DATA FOR THIS TASK »
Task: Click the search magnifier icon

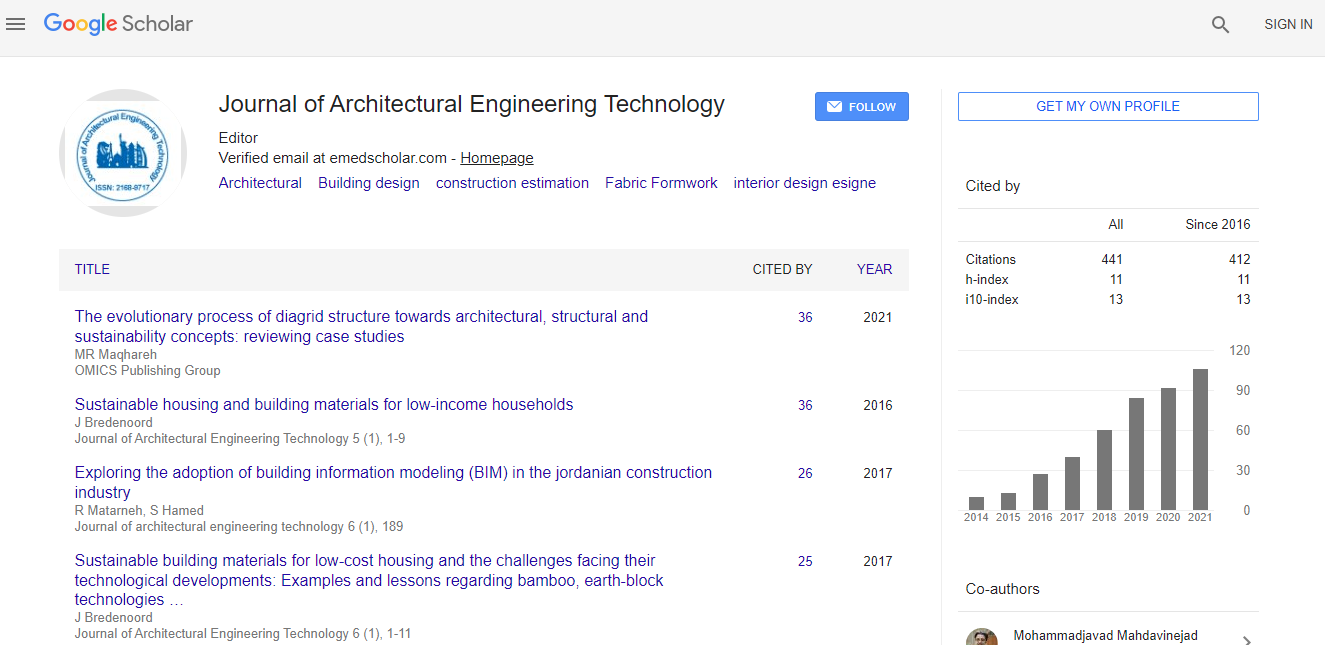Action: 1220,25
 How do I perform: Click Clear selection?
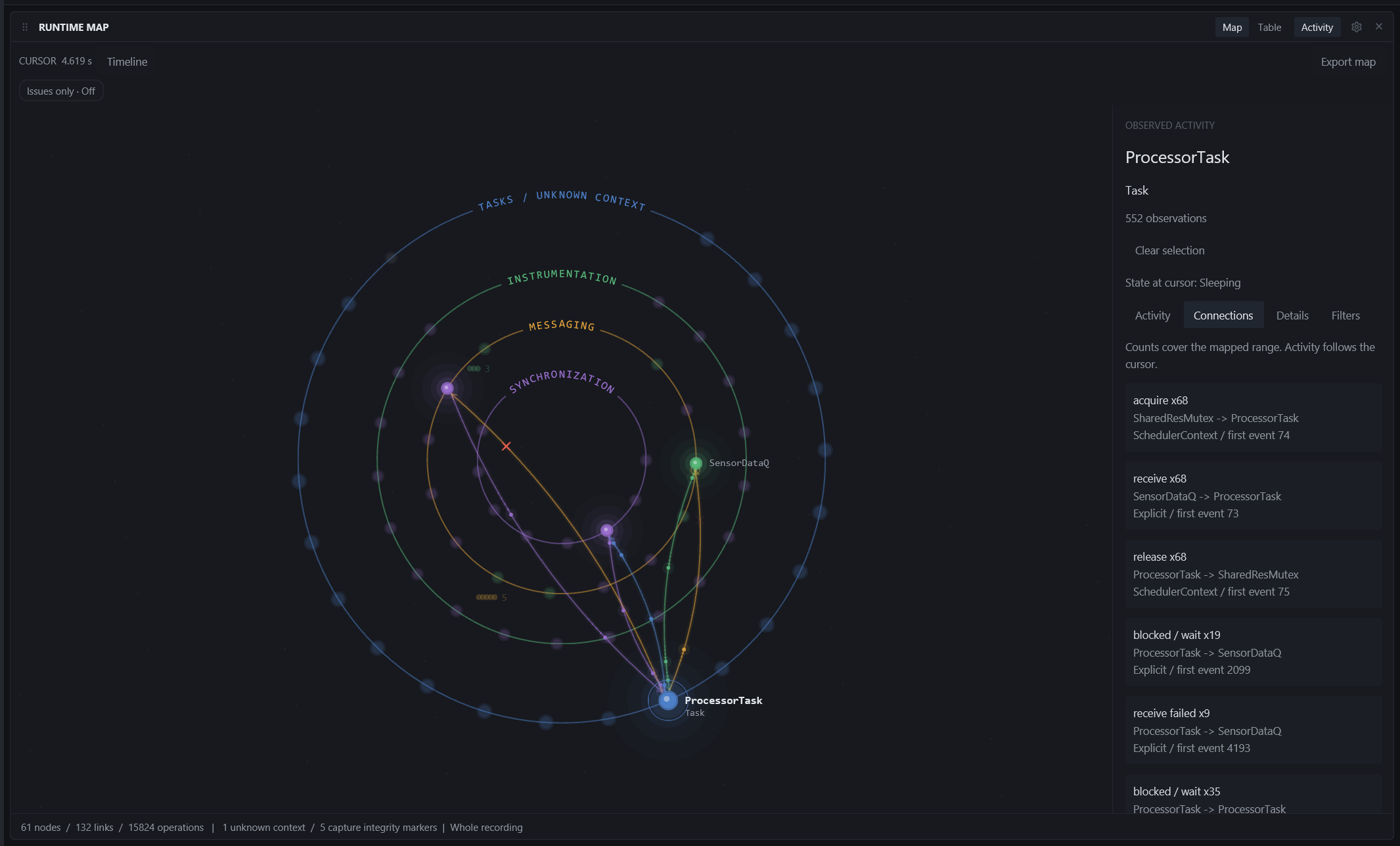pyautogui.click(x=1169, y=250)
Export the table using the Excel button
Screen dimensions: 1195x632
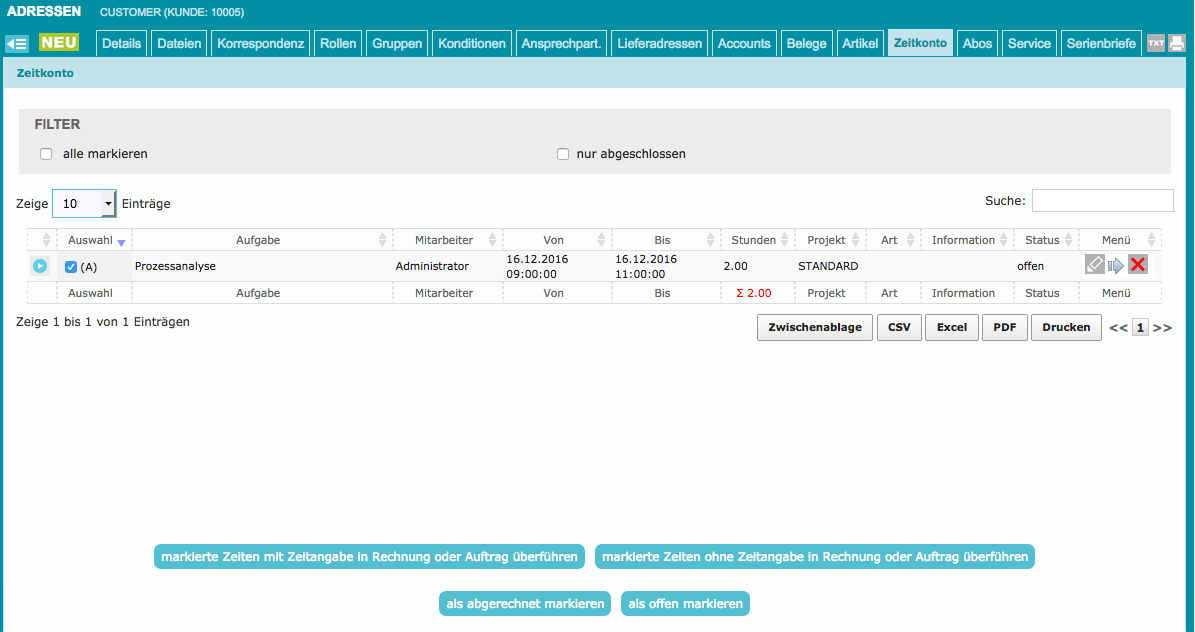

YOUR GOAL »
Your answer must be exactly the lines from the one containing "How do I perform: Click Clear selection?" through the last line of the records above, both included, with every picture left out.

ANSWER AREA »
 How do I perform: Click Clear selection?
pyautogui.click(x=1169, y=250)
Export the table using the Excel button
Screen dimensions: 1195x632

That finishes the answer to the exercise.